A cursory glance at the most recent crime report from the Virginia State Police shows crime declining in Shenandoah County’s southernmost town.
New Market Police reported 54 incidents and 59 offenses in 2017, according to data from state police. One year later, between Jan. 1, 2018 and Dec. 31, 2018, police reported 44 incidents and 49 offenses.
Chris Rinker, New Market’s police chief, wrote in an email to the Northern Virginia Daily that while state police produce an annual report, they collect their data from monthly reports filed by departments.
Month to month monitoring is more helpful than comparing year to year, Rinker wrote.
“We gauge these numbers on a monthly basis and then review the overall year data when they come out,” Rinker wrote. “With reviewing this data on a monthly basis (it allows) us to determine if we need to do community outreach to alert residents of a recent rash of incidents or what enforcement the police department needs to do.”
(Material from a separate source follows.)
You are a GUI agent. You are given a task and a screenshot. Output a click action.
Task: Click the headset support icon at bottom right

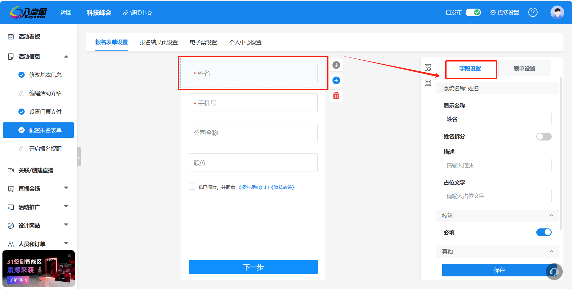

Larceny had the most precipitous fall, Rinker noted, as there were 17 reported incidents in 2017, compared to roughly nine cases in 2018. The two reports differ in format and category between the two years.
Some crimes are declining but over the last six months, Rinker said, fraud has been trending upward. A slough of phone scams has taken many New Market residents — and other county residents — off guard.
Most victims of phone scams realize what happened and report incidents to the police, Rinker said, but the prevalence of the crime has piqued Rinker’s attention.
Agencies are trying to reach out to citizens to warn them of the scams and the scams are changing weekly,” Rinker wrote. “After the citizen realizes what has happened they contact the police department to report these incidents. The local banks are also encouraging citizens to contact the police department.”
During its most recent round of budgeting, New Market Town Council members approved a budget increase for the police department, allowing Rinker to hire one more officer. When the state police report was released in May, New Market had five sworn officers. As of July 1, 2019, Rinker wrote, the department will have six full-time employees, including himself.
Rinker also has access to some part-time employees but urged council members in recent months to approve a budget that would allow him to hire another officer as well as improve the department’s equipment.
Between falling crime rates and another officer coming on board, Rinker said he isn’t concerned about the future of his department or the town. Constant monitoring has led to recent success and its a recipe Rinker doesn’t plan on changing.
“I really can’t think of any concerns that I currently have,” Rinker wrote. “We try to keep an eye on trends and increases of incidents and work on them when they arise.”